Junior and senior students should be eligible to vote in their assigned district elections. This experience would not only greatly increase the population that elections would be able to receive ballots from, but also teach the adolescent population the importance of participating in elections that concern them. This program would be directly through schools that these students attend, with education provided prior to the vote regarding the significance and potential outcomes. 

By allowing youth to vote, it would set a precedent in their adult lives to be a part of their democracy. It would encourage them to be involved in their communities and to be knowledgeable about issues their peers are facing. Voting allows the young minds to speak their voices, the same voices that will change and direct the nation in future generations. I would rather students learn how to vote properly in district elections than eventual adults unwillingly and destructively vote in nationwide elections later.

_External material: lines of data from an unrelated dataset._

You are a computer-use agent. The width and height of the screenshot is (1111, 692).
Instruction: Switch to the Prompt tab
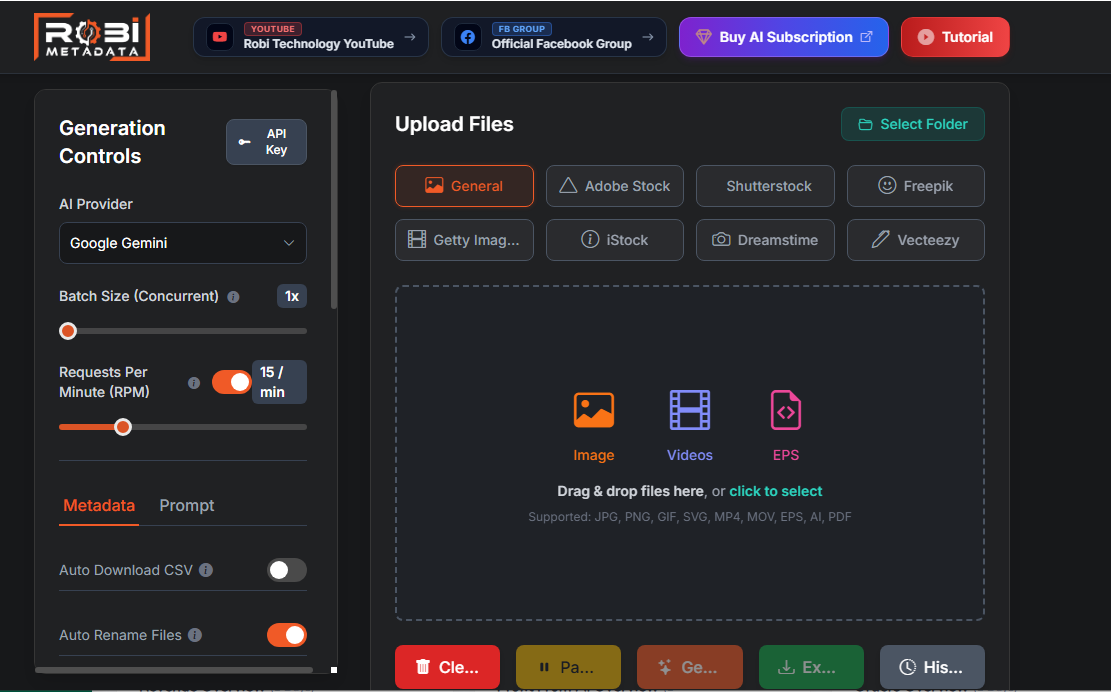point(186,505)
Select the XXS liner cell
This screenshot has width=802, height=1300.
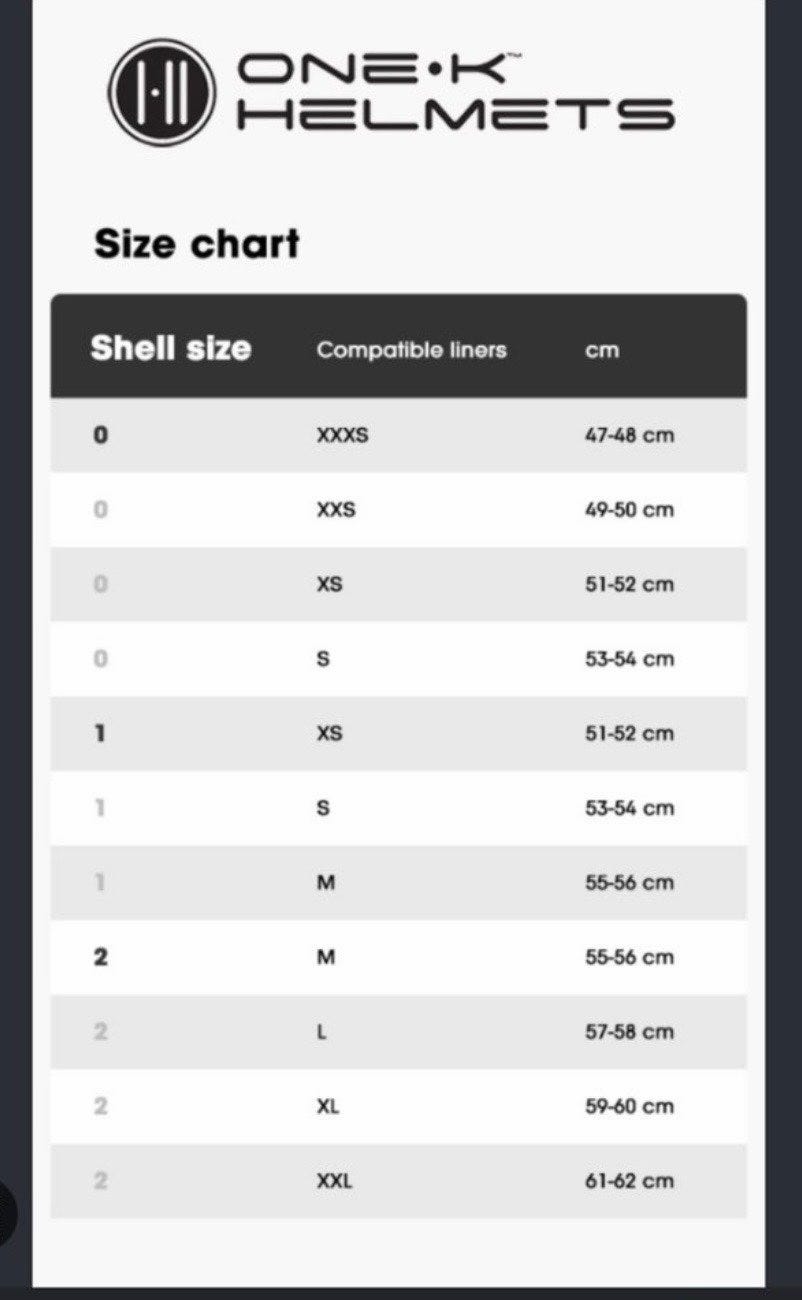point(335,510)
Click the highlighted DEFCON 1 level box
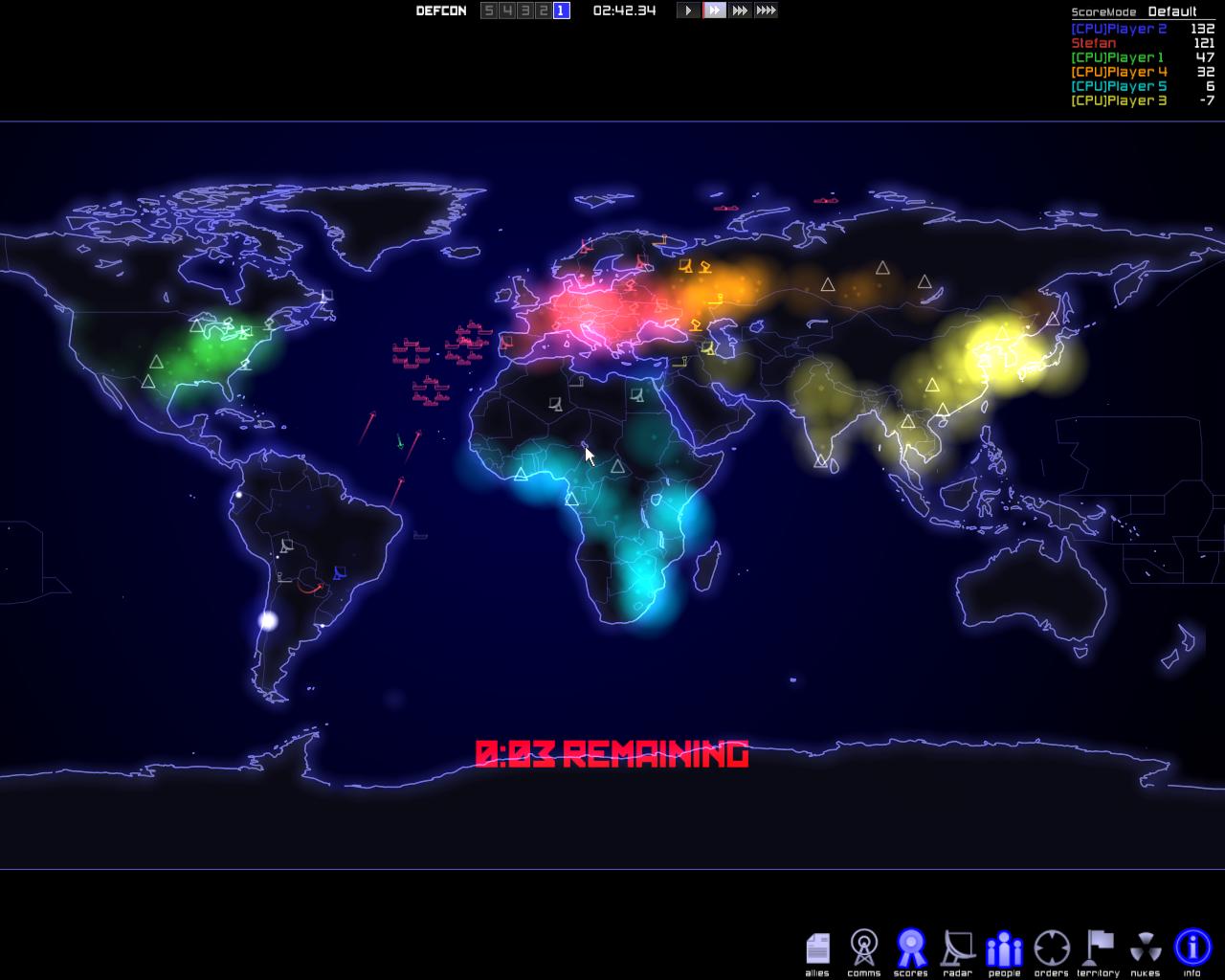1225x980 pixels. tap(561, 11)
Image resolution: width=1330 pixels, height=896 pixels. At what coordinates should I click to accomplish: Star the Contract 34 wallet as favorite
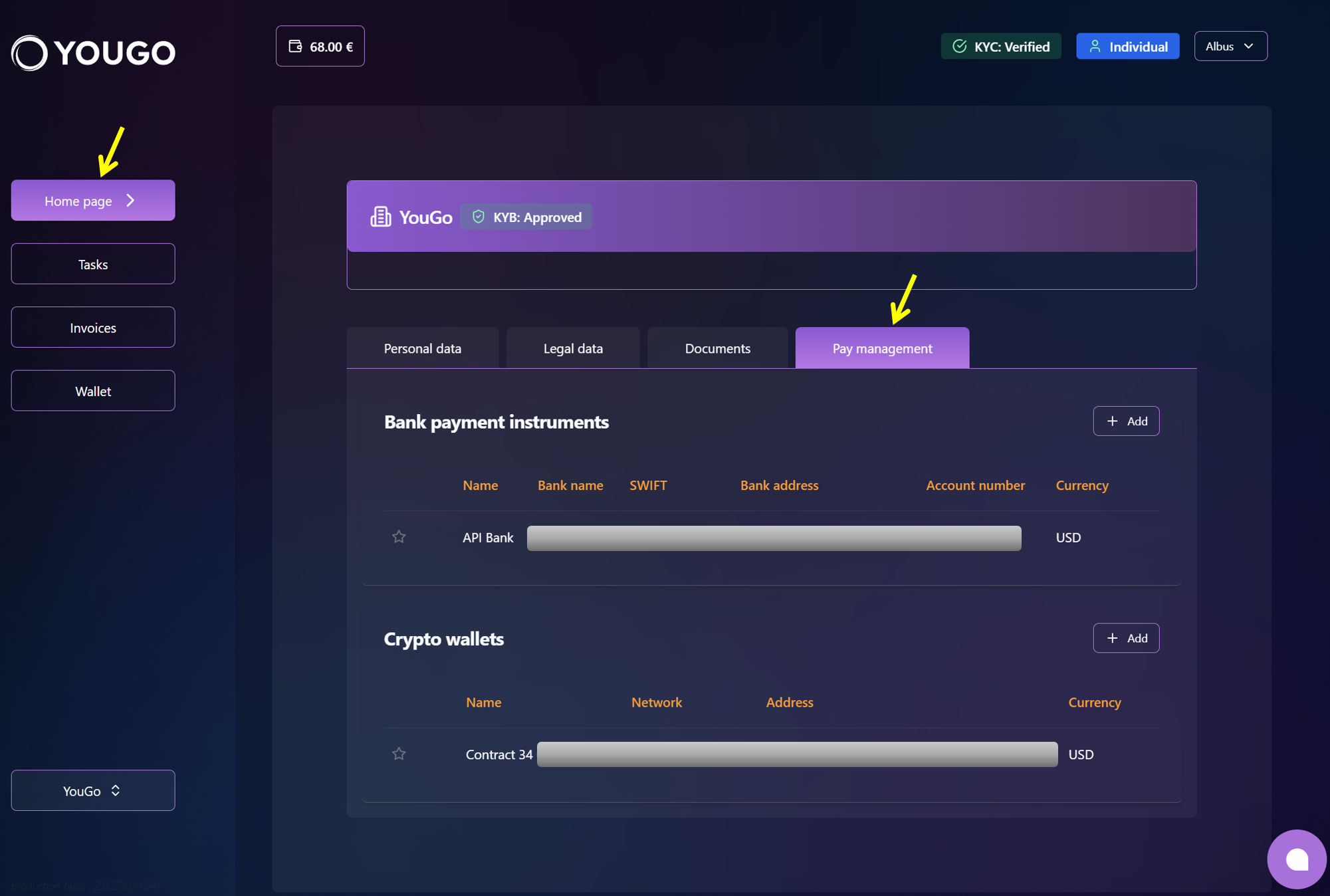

In modern times, voting can be easily achieved, with mail in ballots a safe and reliable option. (Oxana Melis (https://unsplash.com/photos/nSbsfmvURt8) )

In 2020, during the vote for “State Board of Education Member–Congressional District 1,” there were a total 45,372 votes across the Arapahoe, Jefferson, and Denver counties. This is dramatically low compared to the total adult population. This number could be tremendously boosted with the allowance of thousands of potential upper-classmen votes. While enhancing voter turnout, this new population that would be allowed to vote would be able to sway elections that directly affect them. If they are unhappy with how their district education board conducts themselves, they would have the direct opportunity to make a change.

Voting has been part of the United States of America since 1776, yet has widely expanded to most populations after constant struggle. (Joshua Woroniecki (https://unsplash.com/photos/nSbsfmvURt8) )

If the voting population in America was more educated and politically inspired, it would also help democracy return to its true roots, not the current popularity contest that our elections are today. To have an educated civilian population would also, in-turn, keep politicians in check and encourage them to truly follow their promises and serve the people, not themselves. Voting from a young age, in less significant elections, could foster political interest for youth and increase the participation of nationwide elections, thus immensely boosting the quality of politicians and political parties around the country. Voting is on the decline, decreasing since the 1980’s, and this can be changed, we just need to provide our youth the ability to care.